BATON ROUGE, La. – Louisiana’s medical cannabis specialists and dispensary owners are urging to see therapeutic marijuana prescribable by May 15.
The demand comes nearly four years after state lawmakers endorsed prescription-grade marijuana. Pharmacists from the state’s nine certified dispensaries warn that further delays could hurt cancer, epilepsy, glaucoma and Parkinson’s patients who have long sought relief.
“Any kind of adverse event — death, suffering, pain — after May 15 is going to be on the people responsible for getting this product out,” Shreveport pharmacist Doug Boudreaux told BRProud.com on Tuesday. “If that date is not met, it’s not on the pharmacies.”
One state-approved grower hopes it can provide a limited supply by mid-May. GB Sciences, which is partnering with LSU AgCenter, cleared a state inspection Friday to move its marijuana crops to a larger warehouse. The company’s vice president claims the new facility will increase production four-fold.
But state agriculture officials must still test the products for potency, pesticides and contaminants. Packages and labels also require inspection. Advocates claim Commissioner of Agriculture Mike Strain’s lab has not tested products quickly enough. They also blame the delay on procedural disagreements between GB Sciences and state regulators.
Agriculture Commissioner Mike Strain said he hopes to match the May 15 ultimatum, though he has made no commitments, calling product safety his first priority.
The state’s first legal batch of medical marijuana will include three varieties. One will include higher amounts of CBD, the ingredient in cannabis that eases pain; another will feature more THC, which features psychoactive effects; the third will be a more even mixture.
It’s unknown how large the first batch will be and who will qualify for access. State pharmacy and medical boards will choose which cases warrant the greatest need for prescription-grade marijuana.

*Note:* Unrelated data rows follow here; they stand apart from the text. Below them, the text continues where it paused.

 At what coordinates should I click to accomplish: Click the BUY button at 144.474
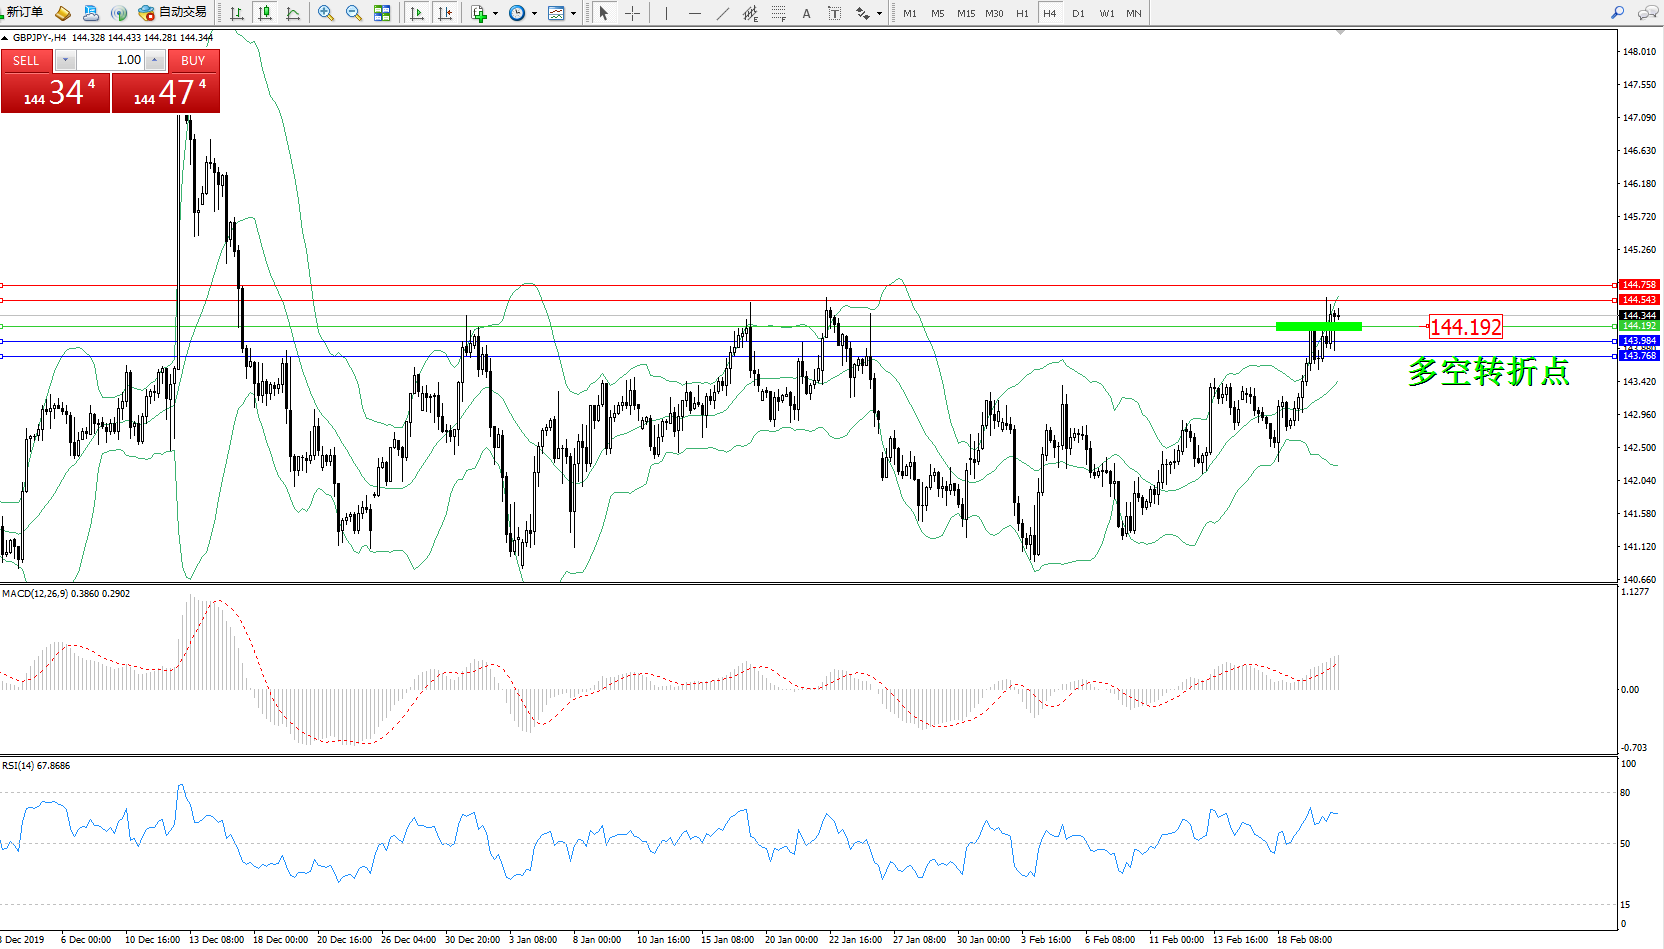(x=166, y=92)
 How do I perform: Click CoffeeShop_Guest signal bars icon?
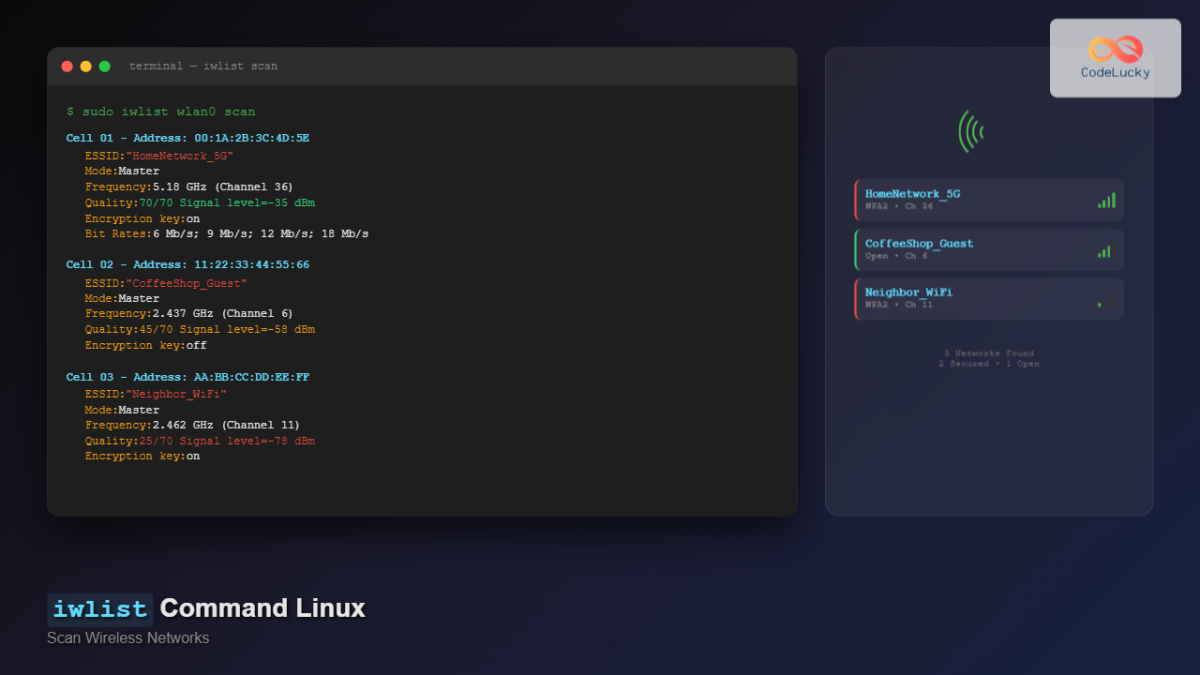(x=1104, y=249)
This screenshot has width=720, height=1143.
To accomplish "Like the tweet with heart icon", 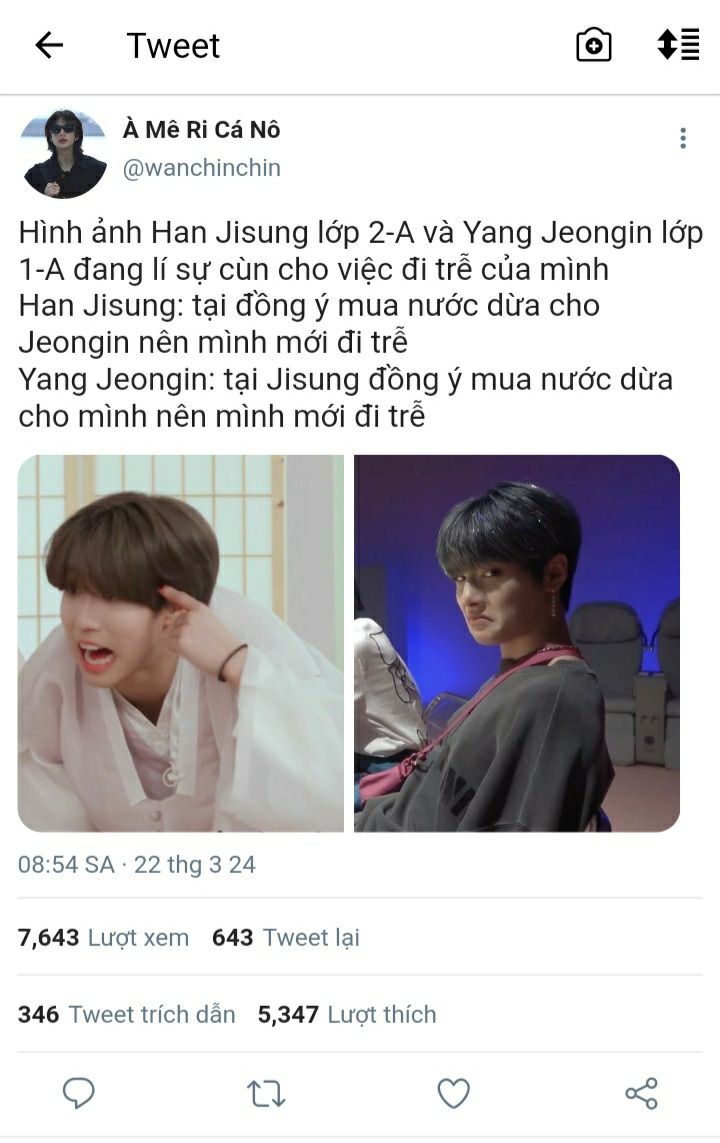I will 453,1093.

“Many of them have exhausted everything that we could offer them in terms of conventional medical therapy,” said Dr. Victor Chou, who runs the Medical Marijuana Clinic of Louisiana.
Chou opened his practice a few years ago, focusing solely on prescription cannabis. But with no marijuana to prescribe yet, his work has mostly involved patient consultations. He has hundreds of patient files stored, so he will know just what to prescribe when the medication is finally available.

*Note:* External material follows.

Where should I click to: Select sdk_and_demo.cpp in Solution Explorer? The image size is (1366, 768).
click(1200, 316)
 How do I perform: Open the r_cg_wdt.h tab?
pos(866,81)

“It is extremely frustrating that we just have one final step to take, but it’s the one step that I have no control over,” he said.

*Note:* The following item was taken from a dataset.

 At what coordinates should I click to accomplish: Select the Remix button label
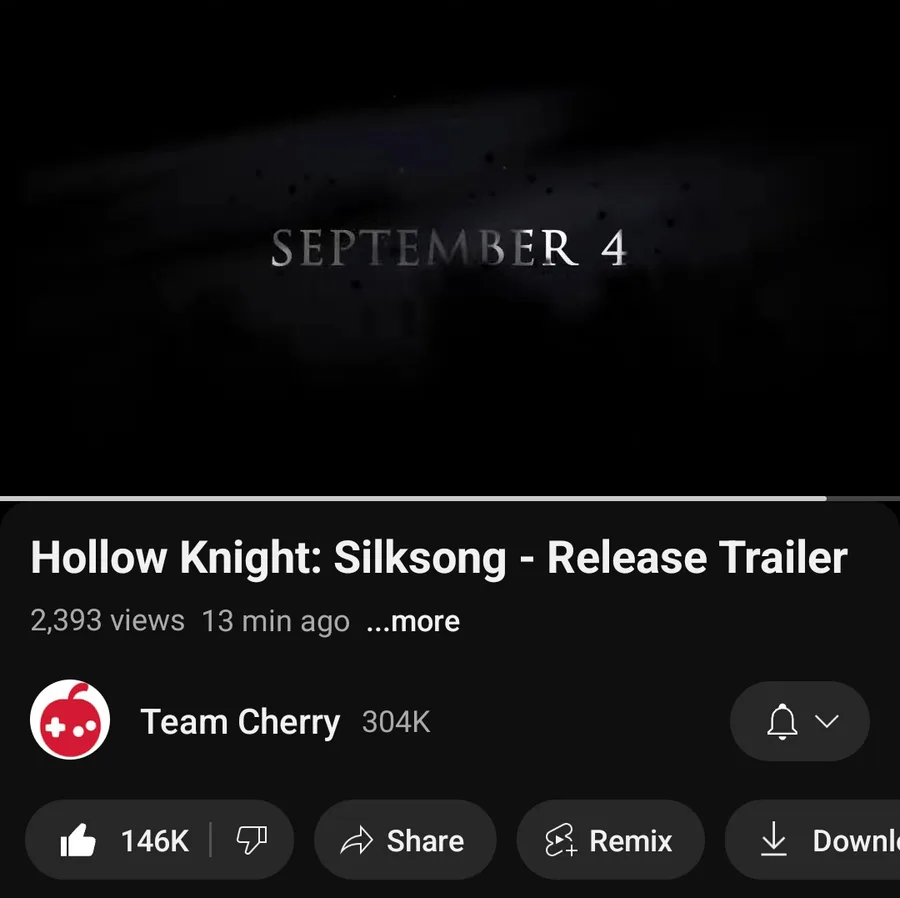coord(631,841)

Louisiana plans to roll out its full medical marijuana program by August. That release will include more varied proportions of CBD and THC.
Only the LSU and Southern University agricultural centers have legal permission to grow marijuana in the state. Disputes with a prior vendor have given Southern’s program its own share of delays, though the school hopes to introduce a batch sometime this fall.